Asan Plenum

Session: North Korea’s Nuclear Threat
Date/Time: May 14, 2024 / 16:20-17:40

Damin Jung, Korea National Defense University

Sue Mi Terry, Council on Foreign Relations

Ahn Ho-Young, Kyungnam University
Naoko Aoki, RAND Corporation
Bruce Bennett, RAND Corporation
John Everard, Former UK Ambassador to DPRK
Morimoto Satoshi, Former Minister of Defense, Japan
Su Hao, China Foreign Affairs University
Session Sketch:
Plenary Session 4 “North Korea’s nuclear threat” discussed the growing nuclear and missile threats from North Korea amid the changing security environments on the Korean Peninsula including the increasing trade of weapons between North Korea and Russia, and the competition in satellite development between the two Koreas. A key theme of the session was differing thoughts on how the regional players could produce an effective deterrence against the North Korean nuclear threats. Sue Mi Terry, senior fellow for Korea studies at the Council on Foreign Relations (CFR), opened the session by asking the speakers whether the United States would need to change its policy towards North Korea, citing some Korea watchers who argue that Washington should give up its unrealistic goal of persuading North Korea to denuclearize and instead turn to sanctions relief in exchange of freezing North Korea’s plutonium nuclear facilities.

Ambassador Ahn Ho-young, chair professor at Kyungnam University and former ambassador to the United States, saw suspending North Korea’s development of nuclear weapons in return for sanctions lift as an undesirable option when negotiating with North Korea. Ambassador Ahn pointed out that even though the idea of freezing North Korea’s nuclear program has long been discussed, we should note that the context has changed since the meeting between Vladimir Putin and Kim Jong-un last September. He said lifting sanctions amid the intensifying ties between Russia and North Korea would only increase tensions when North Korea can strengthen two different capabilities of nuclear and conventional capabilities at the same time, which could turn into a substantial threat.

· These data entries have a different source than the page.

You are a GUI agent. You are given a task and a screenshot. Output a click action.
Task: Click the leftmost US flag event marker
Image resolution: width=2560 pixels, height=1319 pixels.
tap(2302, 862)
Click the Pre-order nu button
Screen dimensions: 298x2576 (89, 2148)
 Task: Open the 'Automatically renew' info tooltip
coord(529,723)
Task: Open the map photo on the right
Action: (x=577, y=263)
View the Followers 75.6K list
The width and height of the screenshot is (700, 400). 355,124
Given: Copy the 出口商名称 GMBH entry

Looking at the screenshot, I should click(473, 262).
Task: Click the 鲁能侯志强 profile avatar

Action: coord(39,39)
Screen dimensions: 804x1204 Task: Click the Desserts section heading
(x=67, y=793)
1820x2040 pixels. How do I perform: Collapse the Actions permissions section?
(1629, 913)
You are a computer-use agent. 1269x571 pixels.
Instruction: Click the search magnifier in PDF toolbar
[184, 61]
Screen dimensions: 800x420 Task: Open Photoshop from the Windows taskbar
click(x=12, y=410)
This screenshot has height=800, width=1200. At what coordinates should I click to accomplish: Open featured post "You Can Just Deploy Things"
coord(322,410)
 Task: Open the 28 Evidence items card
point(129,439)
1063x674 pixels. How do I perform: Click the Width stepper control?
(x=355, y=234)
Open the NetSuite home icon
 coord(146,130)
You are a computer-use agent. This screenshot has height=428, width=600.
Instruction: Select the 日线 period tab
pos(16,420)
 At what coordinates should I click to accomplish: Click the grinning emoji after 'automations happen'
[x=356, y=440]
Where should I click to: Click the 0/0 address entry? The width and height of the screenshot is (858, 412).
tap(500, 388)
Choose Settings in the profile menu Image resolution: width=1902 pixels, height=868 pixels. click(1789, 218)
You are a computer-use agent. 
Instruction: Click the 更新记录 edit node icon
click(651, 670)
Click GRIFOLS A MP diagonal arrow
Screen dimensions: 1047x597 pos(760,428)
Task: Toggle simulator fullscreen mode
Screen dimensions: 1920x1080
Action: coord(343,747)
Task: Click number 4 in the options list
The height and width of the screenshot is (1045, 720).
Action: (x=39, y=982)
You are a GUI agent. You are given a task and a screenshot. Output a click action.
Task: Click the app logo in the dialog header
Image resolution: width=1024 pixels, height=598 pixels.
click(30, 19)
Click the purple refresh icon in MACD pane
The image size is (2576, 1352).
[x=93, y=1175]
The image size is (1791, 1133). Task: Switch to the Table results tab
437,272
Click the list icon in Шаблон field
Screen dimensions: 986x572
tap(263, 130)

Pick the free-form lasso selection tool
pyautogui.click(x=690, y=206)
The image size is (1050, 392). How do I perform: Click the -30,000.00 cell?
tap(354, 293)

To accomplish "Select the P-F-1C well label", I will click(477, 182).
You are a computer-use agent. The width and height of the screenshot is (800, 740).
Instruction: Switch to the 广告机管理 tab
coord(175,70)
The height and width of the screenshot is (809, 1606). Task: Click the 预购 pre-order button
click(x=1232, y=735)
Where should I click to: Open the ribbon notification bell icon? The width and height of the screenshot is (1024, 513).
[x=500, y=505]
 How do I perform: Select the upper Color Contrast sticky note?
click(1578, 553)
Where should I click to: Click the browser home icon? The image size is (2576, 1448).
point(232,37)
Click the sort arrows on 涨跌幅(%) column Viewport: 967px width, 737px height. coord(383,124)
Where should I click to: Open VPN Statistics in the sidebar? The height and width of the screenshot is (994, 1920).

Professor Bruce Bennett, an adjunct international/defense researcher at the RAND Corporation argued that the United States and South Korea should find creative ways to coerce North Korea to freeze its nuclear weapon production. Mr. Bennett emphasized the importance of using outside information when North Korea’s leader Kim is extremely concerned about outside information like K-pop or K-dramas.

Dr. John Everard, Former U.K. Ambassador to DPRK, addressed the worsening geographical situation on the Korean Peninsula since the collapse of the summit between former U.S. President Donald Trump and Kim in February 2018. Amb. Everard noted that North Korea’s change of policy last December, where they abandoned the previous peaceful reunification with South Korea. He cited North Korea’s collapsing economy and erosion of state control as reasons behind this policy shift. Amb. Everard then emphasized the role of China in dissuading North Korea from continuing their nuclear programs.

Dr. Su Hao, professor in the Department of Diplomacy and founding director of the Center for Strategic and Peace Studies at China Foreign Affairs University, observed that the deepening division of Koreas is beneficial for North Korea in that it could continue its nuclear weapons development. Professor Su also noted that the United States is also getting benefits from the current situation in that it is forging a huge Indo-Pacific coalition. However, he said the regional players should go back to the principle of denuclearization by focusing on their common interests.

Dr. Naoko Aoki, associate political scientist at the RAND Corporation, focused on the importance of the top-level political commitment of the trilateral cooperation among the United States, South Korea, and Japan. Dr. Naoko said that even though such trilateral efforts will not stop North Korea from testing missiles, it could still complicate North Korea’s strategic calculations.

Minister Morimoto Satoshi, former Japanese Minister of Defense, pointed out the growing nuclear and missile threats from North Korea, citing its development of reconnaissance satellites and increasing trade of weapons with Russia, as well as the policy shift of abandoning the unification with South Korea. Minister Morimoto noted that the U.S. Initiative for Integrated Air and Missile Defense could tackle complex threats such as North Korea’s solid-fuel missiles and space-launched vehicles.